■ Document excerpt ■
►

Defamation/Slander/Libel and Other Related Claims

New York recognizes presumed damages for claims of defamation, libel, or

slander per se.  Given that Nolley reasoned from damages for defamation per se to find presumed damages for privacy violation, it’s worth noting that an accusation that someone had a “loathsome disease” is slander per se.                                                                                     

New York     

·        Doe v. Shields, Case No. 6410/00 (11/12/2002)

·        Plaintiff, a 22 year old student, was at a social gathering at a private residence when the alleged incident occured.

·        Plaintiff sued defendant, Shields, for defamation/ breach of confidentiality for telling several people at the gathering that she, plaintiff, was taking Valtrex to treat genital herpes.

·        Three independent witnesses testified that defendant made such statements

·        Injuries alleged: emotional distress, loss of appetite; $15,000 awarded for compensatory damages.

·        Frederick v. Fried, Case No. 1017/89 (09/24/2002)

◄

■ What to do ■
A: In the defamation excerpt, how much was awarded for compensatory damages in Doe v. Shields?
B: Return everything in the defamation excerpt from "slander per se.  Given" down to "No. 6410/00 (11/12/2002)", copied word for word.
The material that comes after this text isn't needed for anything here.

■ Provided material ■
►

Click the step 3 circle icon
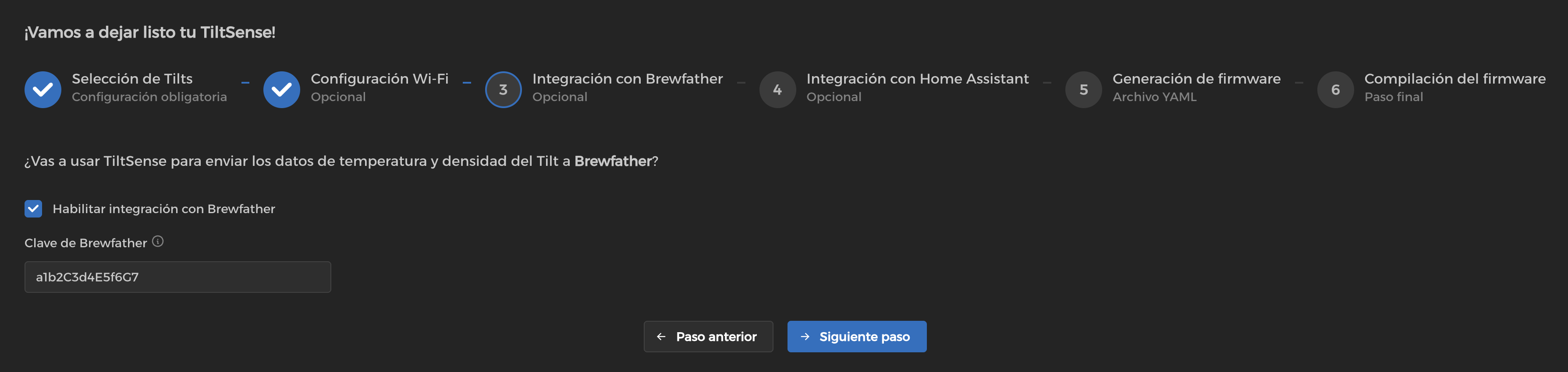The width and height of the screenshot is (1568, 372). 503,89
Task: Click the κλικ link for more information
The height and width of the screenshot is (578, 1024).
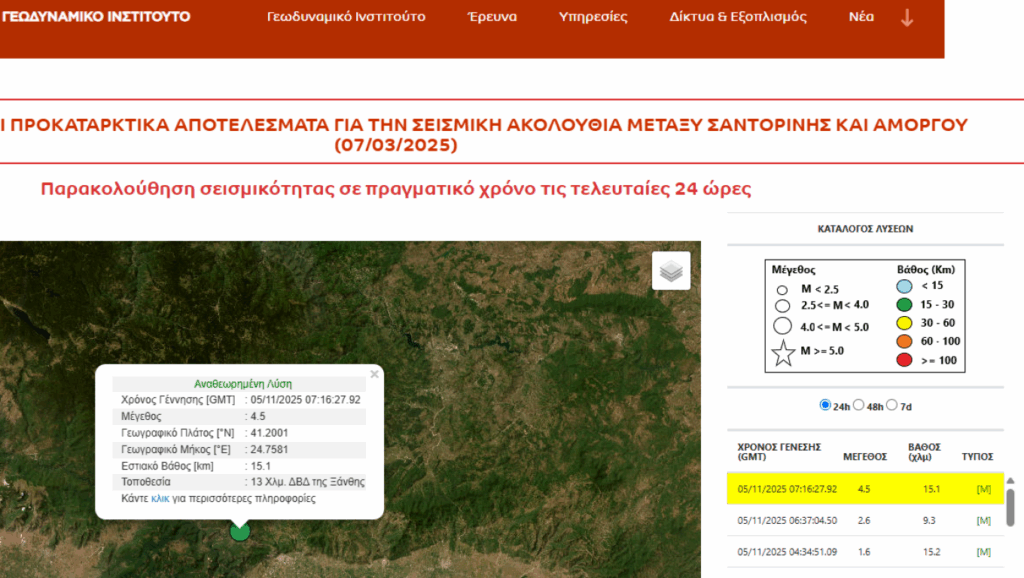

◄

■ Task responses ■
A: $15,000

B:
slander per se.  Given that Nolley reasoned from damages for defamation per se to find presumed damages for privacy violation, it’s worth noting that an accusation that someone had a “loathsome disease” is slander per se.                                                                                     

New York     

·        Doe v. Shields, Case No. 6410/00 (11/12/2002)